**The exercise**:
Count the lines of the records below that contain the string "Task", treating uppercase and lowercase letters as distinct. Give only the number.

**Material for this exercise**:

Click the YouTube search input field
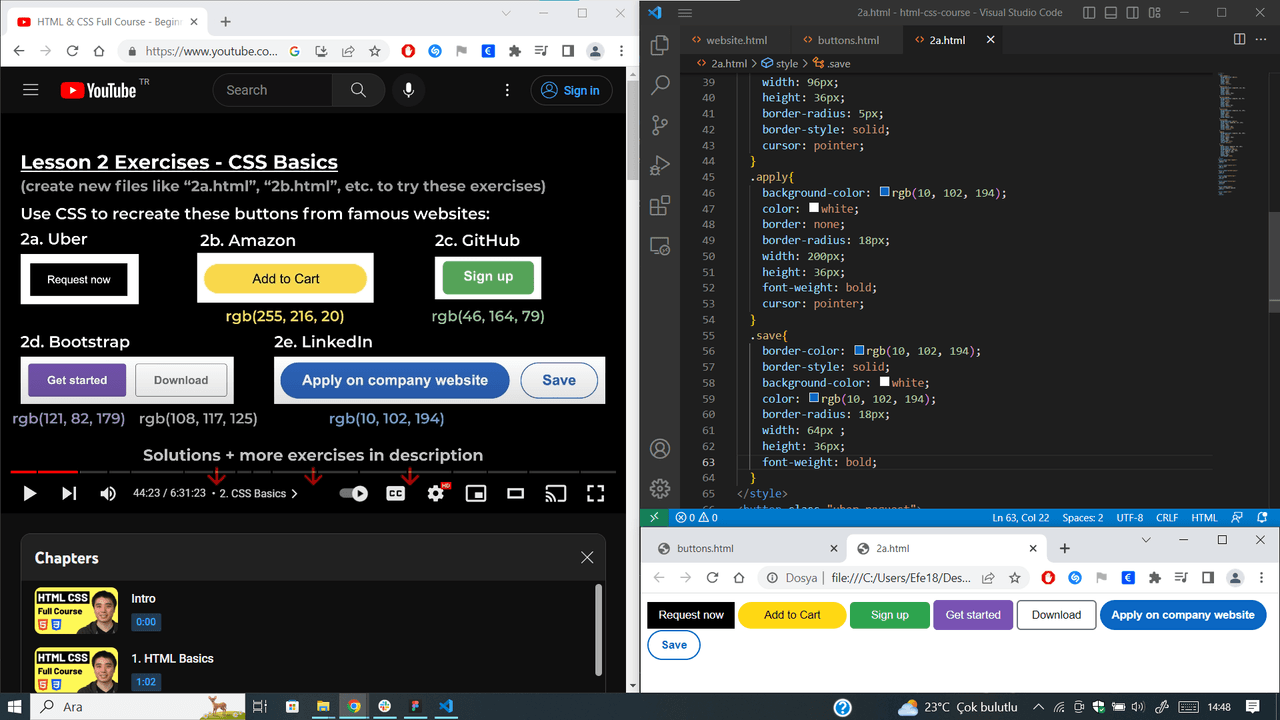Image resolution: width=1280 pixels, height=720 pixels. pos(273,90)
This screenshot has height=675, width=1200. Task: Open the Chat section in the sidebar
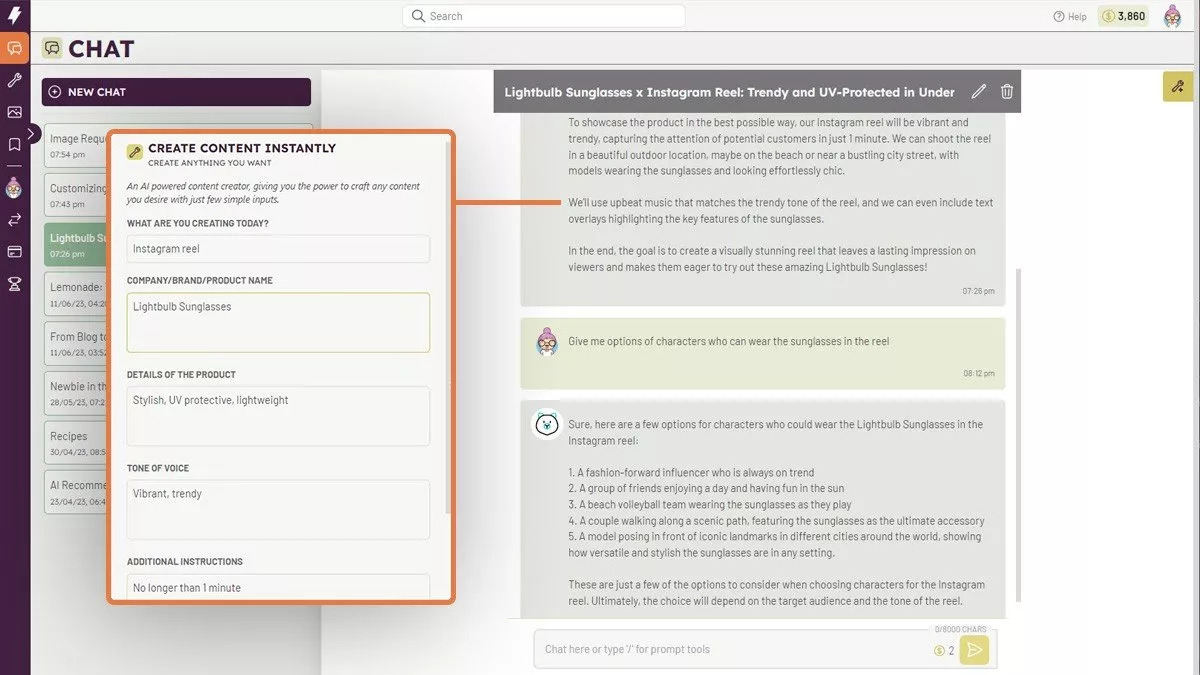click(x=15, y=48)
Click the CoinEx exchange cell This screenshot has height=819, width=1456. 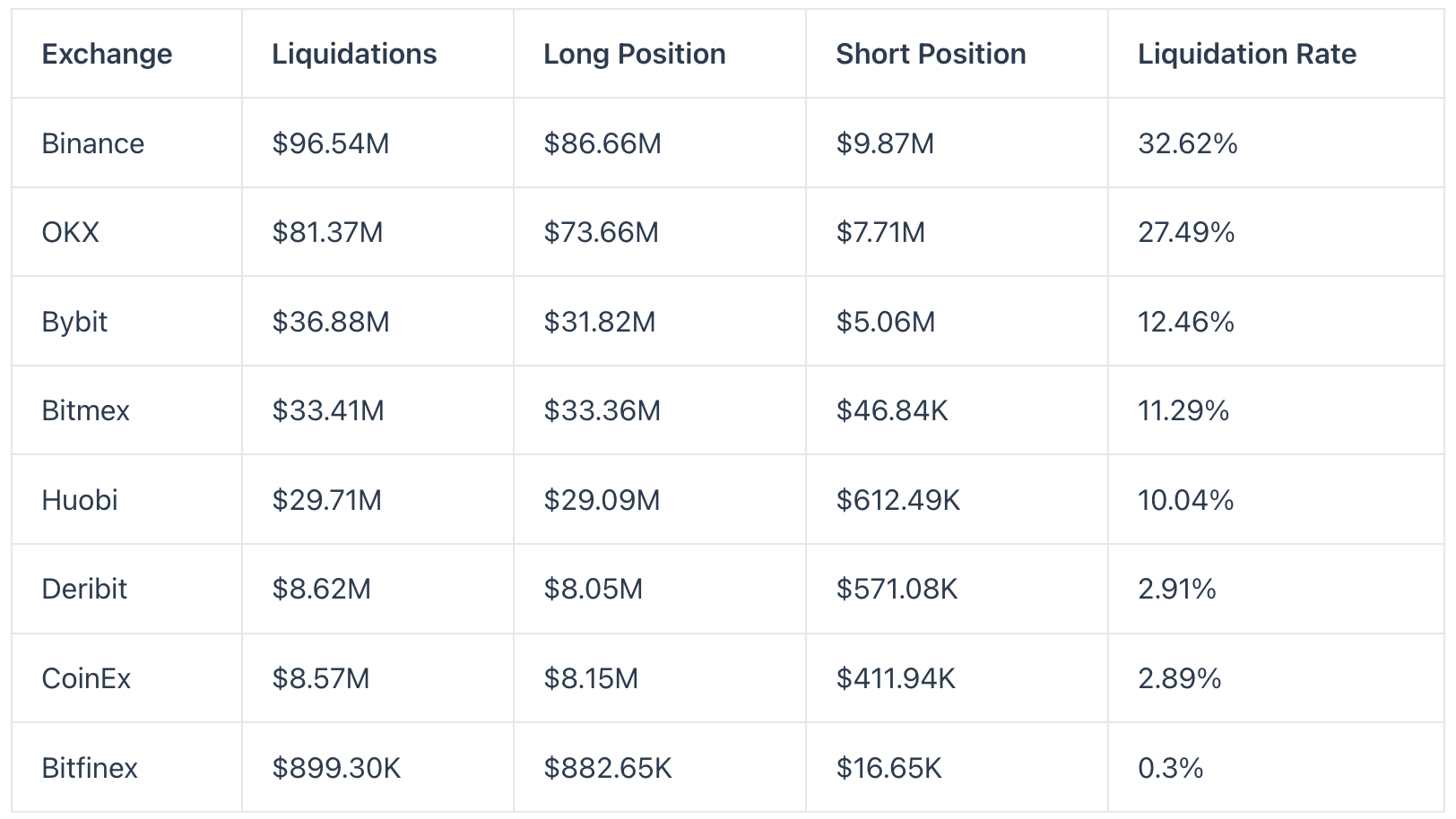coord(86,678)
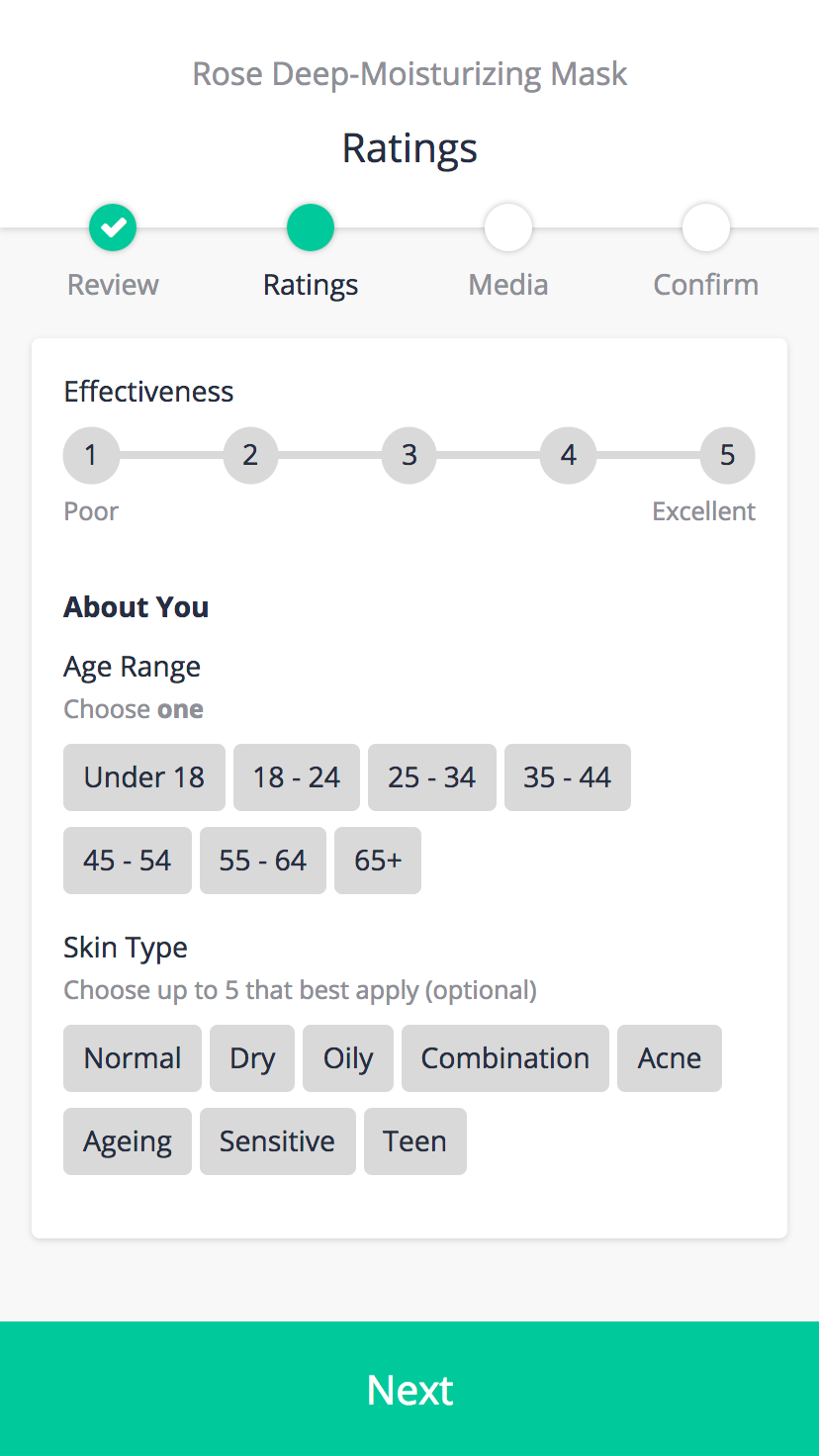The height and width of the screenshot is (1456, 819).
Task: Choose effectiveness rating 5 Excellent
Action: [x=728, y=455]

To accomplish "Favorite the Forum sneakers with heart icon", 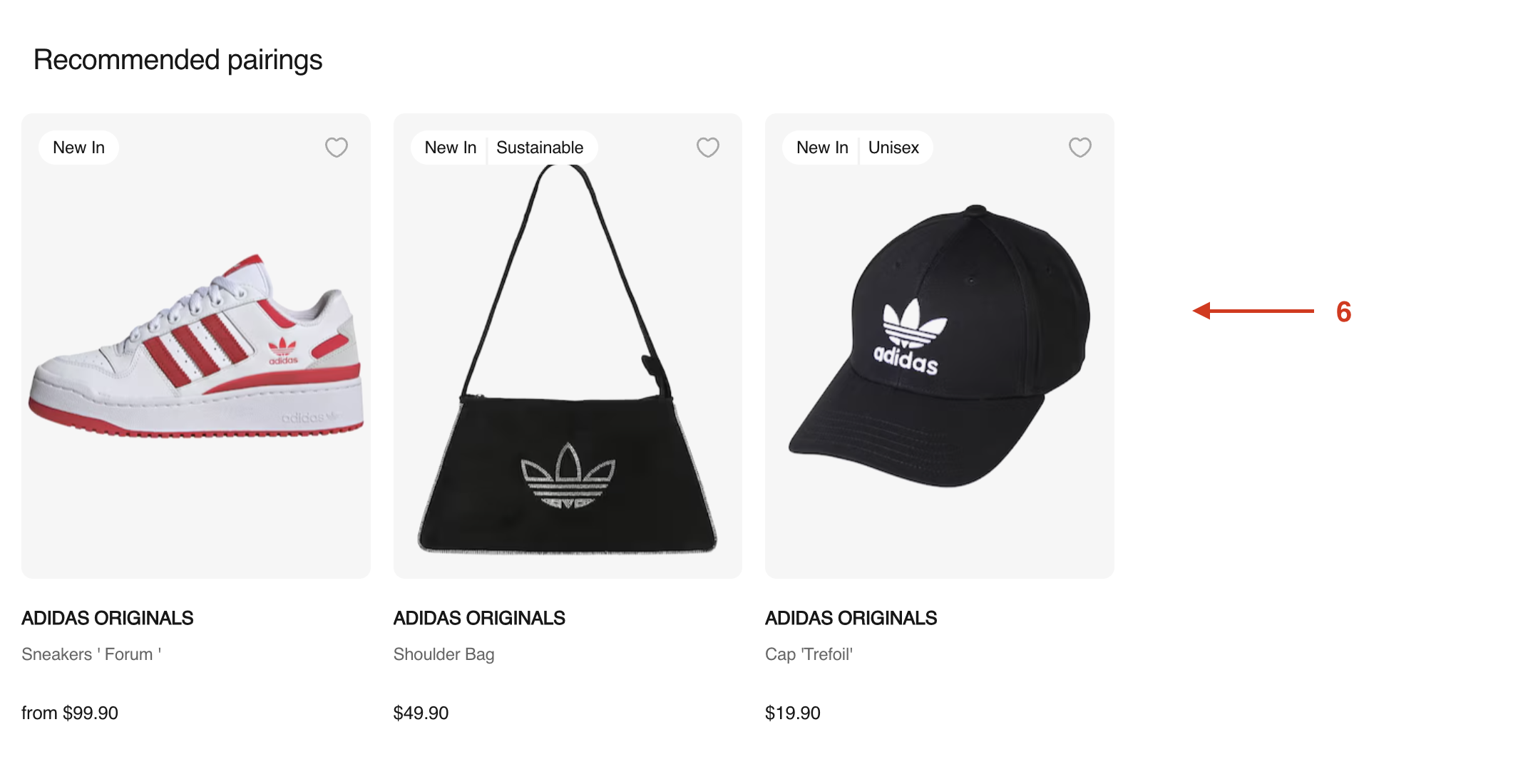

**Solution below**:
2